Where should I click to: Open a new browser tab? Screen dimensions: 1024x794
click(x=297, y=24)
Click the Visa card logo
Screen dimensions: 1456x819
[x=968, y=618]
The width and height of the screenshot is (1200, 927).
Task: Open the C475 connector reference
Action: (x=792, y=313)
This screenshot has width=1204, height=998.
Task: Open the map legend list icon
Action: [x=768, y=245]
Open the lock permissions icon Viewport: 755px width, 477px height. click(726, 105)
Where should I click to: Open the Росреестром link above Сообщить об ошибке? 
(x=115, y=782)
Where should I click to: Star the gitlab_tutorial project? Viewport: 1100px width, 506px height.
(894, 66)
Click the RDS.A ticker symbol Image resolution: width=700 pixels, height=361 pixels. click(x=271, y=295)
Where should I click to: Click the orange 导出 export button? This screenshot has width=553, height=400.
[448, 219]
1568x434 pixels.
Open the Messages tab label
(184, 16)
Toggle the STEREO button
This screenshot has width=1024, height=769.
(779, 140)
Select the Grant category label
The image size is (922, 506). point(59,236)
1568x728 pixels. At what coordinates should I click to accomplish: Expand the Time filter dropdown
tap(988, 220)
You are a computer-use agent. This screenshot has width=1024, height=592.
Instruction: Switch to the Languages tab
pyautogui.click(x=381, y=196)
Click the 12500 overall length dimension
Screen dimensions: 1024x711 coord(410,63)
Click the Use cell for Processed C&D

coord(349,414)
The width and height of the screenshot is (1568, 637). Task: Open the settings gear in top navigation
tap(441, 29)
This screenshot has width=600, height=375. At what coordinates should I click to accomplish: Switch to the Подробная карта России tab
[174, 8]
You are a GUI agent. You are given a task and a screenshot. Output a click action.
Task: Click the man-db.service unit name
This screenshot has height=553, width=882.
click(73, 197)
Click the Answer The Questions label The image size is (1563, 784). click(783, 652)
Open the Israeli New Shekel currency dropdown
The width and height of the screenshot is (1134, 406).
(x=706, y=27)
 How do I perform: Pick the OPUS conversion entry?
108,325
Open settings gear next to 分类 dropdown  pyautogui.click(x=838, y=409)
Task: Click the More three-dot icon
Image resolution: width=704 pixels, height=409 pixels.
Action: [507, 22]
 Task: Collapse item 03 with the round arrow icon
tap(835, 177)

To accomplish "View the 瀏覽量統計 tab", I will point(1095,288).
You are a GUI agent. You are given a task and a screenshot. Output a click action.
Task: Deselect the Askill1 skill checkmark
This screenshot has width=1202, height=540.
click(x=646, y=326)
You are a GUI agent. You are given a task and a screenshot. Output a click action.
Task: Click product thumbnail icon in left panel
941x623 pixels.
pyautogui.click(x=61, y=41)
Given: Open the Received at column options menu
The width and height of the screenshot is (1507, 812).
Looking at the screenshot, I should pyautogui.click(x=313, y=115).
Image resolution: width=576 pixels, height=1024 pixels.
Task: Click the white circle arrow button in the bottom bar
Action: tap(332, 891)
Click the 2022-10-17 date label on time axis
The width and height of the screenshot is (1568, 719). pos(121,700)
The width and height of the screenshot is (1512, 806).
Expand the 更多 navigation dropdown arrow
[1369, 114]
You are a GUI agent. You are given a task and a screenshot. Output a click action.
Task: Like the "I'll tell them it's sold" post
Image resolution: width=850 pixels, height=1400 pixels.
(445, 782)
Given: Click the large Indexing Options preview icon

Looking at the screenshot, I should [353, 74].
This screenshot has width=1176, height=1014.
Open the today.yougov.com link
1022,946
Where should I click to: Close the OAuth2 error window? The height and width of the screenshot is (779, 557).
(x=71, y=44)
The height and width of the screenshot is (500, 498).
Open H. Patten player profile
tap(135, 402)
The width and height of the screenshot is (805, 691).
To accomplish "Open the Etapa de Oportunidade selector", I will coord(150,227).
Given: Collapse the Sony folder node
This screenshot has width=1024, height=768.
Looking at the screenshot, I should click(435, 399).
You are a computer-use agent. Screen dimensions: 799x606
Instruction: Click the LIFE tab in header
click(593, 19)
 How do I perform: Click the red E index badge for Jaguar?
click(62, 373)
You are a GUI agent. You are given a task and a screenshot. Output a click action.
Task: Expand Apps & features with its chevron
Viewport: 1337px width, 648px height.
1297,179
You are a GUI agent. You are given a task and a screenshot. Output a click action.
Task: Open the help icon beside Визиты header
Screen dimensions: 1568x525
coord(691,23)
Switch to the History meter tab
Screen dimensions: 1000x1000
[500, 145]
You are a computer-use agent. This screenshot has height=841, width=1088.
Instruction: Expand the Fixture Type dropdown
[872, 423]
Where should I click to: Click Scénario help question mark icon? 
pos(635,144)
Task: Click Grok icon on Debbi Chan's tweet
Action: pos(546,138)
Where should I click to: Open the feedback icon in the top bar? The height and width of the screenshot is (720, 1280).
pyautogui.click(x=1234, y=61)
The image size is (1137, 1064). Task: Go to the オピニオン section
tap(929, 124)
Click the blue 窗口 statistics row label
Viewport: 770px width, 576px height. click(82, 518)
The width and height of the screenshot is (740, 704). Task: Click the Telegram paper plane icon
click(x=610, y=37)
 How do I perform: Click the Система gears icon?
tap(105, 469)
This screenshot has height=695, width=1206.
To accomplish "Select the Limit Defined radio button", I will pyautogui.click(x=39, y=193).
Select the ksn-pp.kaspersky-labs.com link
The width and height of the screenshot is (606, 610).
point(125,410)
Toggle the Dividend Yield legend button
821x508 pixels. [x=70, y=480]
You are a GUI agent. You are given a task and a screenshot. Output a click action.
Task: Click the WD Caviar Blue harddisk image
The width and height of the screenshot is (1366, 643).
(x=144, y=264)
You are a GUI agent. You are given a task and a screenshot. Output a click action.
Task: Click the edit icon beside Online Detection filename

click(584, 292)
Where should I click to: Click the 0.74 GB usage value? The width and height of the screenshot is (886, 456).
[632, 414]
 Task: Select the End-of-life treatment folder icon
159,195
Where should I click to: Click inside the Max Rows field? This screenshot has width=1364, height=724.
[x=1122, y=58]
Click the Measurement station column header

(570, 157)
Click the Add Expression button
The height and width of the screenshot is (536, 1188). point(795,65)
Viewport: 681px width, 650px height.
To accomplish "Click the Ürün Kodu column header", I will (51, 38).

_ _ _ _

With nothing left out, copy the data above exactly.

[Solved exercise]
Where should I click to: Open a new browser tab? Screen dimensions: 1024x794
click(x=297, y=24)
Click the Visa card logo
Screen dimensions: 1456x819
[x=968, y=618]
The width and height of the screenshot is (1200, 927).
Task: Open the C475 connector reference
Action: (x=792, y=313)
This screenshot has width=1204, height=998.
Task: Open the map legend list icon
Action: [x=768, y=245]
Open the lock permissions icon Viewport: 755px width, 477px height. click(726, 105)
Where should I click to: Open the Росреестром link above Сообщить об ошибке? 
(x=115, y=782)
Where should I click to: Star the gitlab_tutorial project? Viewport: 1100px width, 506px height.
(894, 66)
Click the RDS.A ticker symbol Image resolution: width=700 pixels, height=361 pixels. click(x=271, y=295)
Where should I click to: Click the orange 导出 export button? This screenshot has width=553, height=400.
[448, 219]
1568x434 pixels.
Open the Messages tab label
(184, 16)
Toggle the STEREO button
This screenshot has width=1024, height=769.
(779, 140)
Select the Grant category label
The image size is (922, 506). point(59,236)
1568x728 pixels. At what coordinates should I click to accomplish: Expand the Time filter dropdown
tap(988, 220)
You are a computer-use agent. This screenshot has width=1024, height=592.
Instruction: Switch to the Languages tab
pyautogui.click(x=381, y=196)
Click the 12500 overall length dimension
Screen dimensions: 1024x711 coord(410,63)
Click the Use cell for Processed C&D

coord(349,414)
The width and height of the screenshot is (1568, 637). Task: Open the settings gear in top navigation
tap(441, 29)
This screenshot has width=600, height=375. At what coordinates should I click to accomplish: Switch to the Подробная карта России tab
[174, 8]
You are a GUI agent. You are given a task and a screenshot. Output a click action.
Task: Click the man-db.service unit name
This screenshot has height=553, width=882.
click(73, 197)
Click the Answer The Questions label The image size is (1563, 784). click(783, 652)
Open the Israeli New Shekel currency dropdown
The width and height of the screenshot is (1134, 406).
(x=706, y=27)
 How do I perform: Pick the OPUS conversion entry?
108,325
Open settings gear next to 分类 dropdown  pyautogui.click(x=838, y=409)
Task: Click the More three-dot icon
Image resolution: width=704 pixels, height=409 pixels.
Action: [507, 22]
 Task: Collapse item 03 with the round arrow icon
tap(835, 177)

To accomplish "View the 瀏覽量統計 tab", I will point(1095,288).
You are a GUI agent. You are given a task and a screenshot. Output a click action.
Task: Deselect the Askill1 skill checkmark
This screenshot has width=1202, height=540.
click(x=646, y=326)
You are a GUI agent. You are given a task and a screenshot. Output a click action.
Task: Click product thumbnail icon in left panel
941x623 pixels.
pyautogui.click(x=61, y=41)
Given: Open the Received at column options menu
The width and height of the screenshot is (1507, 812).
Looking at the screenshot, I should pyautogui.click(x=313, y=115).
Image resolution: width=576 pixels, height=1024 pixels.
Task: Click the white circle arrow button in the bottom bar
Action: tap(332, 891)
Click the 2022-10-17 date label on time axis
The width and height of the screenshot is (1568, 719). pos(121,700)
The width and height of the screenshot is (1512, 806).
Expand the 更多 navigation dropdown arrow
[1369, 114]
You are a GUI agent. You are given a task and a screenshot. Output a click action.
Task: Like the "I'll tell them it's sold" post
Image resolution: width=850 pixels, height=1400 pixels.
(445, 782)
Given: Click the large Indexing Options preview icon

Looking at the screenshot, I should [353, 74].
This screenshot has width=1176, height=1014.
Open the today.yougov.com link
1022,946
Where should I click to: Close the OAuth2 error window? The height and width of the screenshot is (779, 557).
(x=71, y=44)
The height and width of the screenshot is (500, 498).
Open H. Patten player profile
tap(135, 402)
The width and height of the screenshot is (805, 691).
To accomplish "Open the Etapa de Oportunidade selector", I will coord(150,227).
Given: Collapse the Sony folder node
This screenshot has width=1024, height=768.
Looking at the screenshot, I should click(435, 399).
You are a computer-use agent. Screen dimensions: 799x606
Instruction: Click the LIFE tab in header
click(593, 19)
 How do I perform: Click the red E index badge for Jaguar?
click(62, 373)
You are a GUI agent. You are given a task and a screenshot. Output a click action.
Task: Expand Apps & features with its chevron
Viewport: 1337px width, 648px height.
1297,179
You are a GUI agent. You are given a task and a screenshot. Output a click action.
Task: Open the help icon beside Визиты header
Screen dimensions: 1568x525
coord(691,23)
Switch to the History meter tab
Screen dimensions: 1000x1000
[500, 145]
You are a computer-use agent. This screenshot has height=841, width=1088.
Instruction: Expand the Fixture Type dropdown
[872, 423]
Where should I click to: Click Scénario help question mark icon? 
pos(635,144)
Task: Click Grok icon on Debbi Chan's tweet
Action: pos(546,138)
Where should I click to: Open the feedback icon in the top bar? The height and width of the screenshot is (720, 1280).
pyautogui.click(x=1234, y=61)
The image size is (1137, 1064). Task: Go to the オピニオン section
tap(929, 124)
Click the blue 窗口 statistics row label
Viewport: 770px width, 576px height. click(82, 518)
The width and height of the screenshot is (740, 704). Task: Click the Telegram paper plane icon
click(x=610, y=37)
 How do I perform: Click the Система gears icon?
tap(105, 469)
This screenshot has height=695, width=1206.
To accomplish "Select the Limit Defined radio button", I will pyautogui.click(x=39, y=193).
Select the ksn-pp.kaspersky-labs.com link
The width and height of the screenshot is (606, 610).
point(125,410)
Toggle the Dividend Yield legend button
821x508 pixels. [x=70, y=480]
You are a GUI agent. You are given a task and a screenshot. Output a click action.
Task: Click the WD Caviar Blue harddisk image
The width and height of the screenshot is (1366, 643).
(x=144, y=264)
You are a GUI agent. You are given a task and a screenshot. Output a click action.
Task: Click the edit icon beside Online Detection filename

click(584, 292)
Where should I click to: Click the 0.74 GB usage value? The width and height of the screenshot is (886, 456).
[632, 414]
 Task: Select the End-of-life treatment folder icon
159,195
Where should I click to: Click inside the Max Rows field? This screenshot has width=1364, height=724.
[x=1122, y=58]
Click the Measurement station column header

(570, 157)
Click the Add Expression button
The height and width of the screenshot is (536, 1188). point(795,65)
Viewport: 681px width, 650px height.
To accomplish "Click the Ürün Kodu column header", I will (51, 38).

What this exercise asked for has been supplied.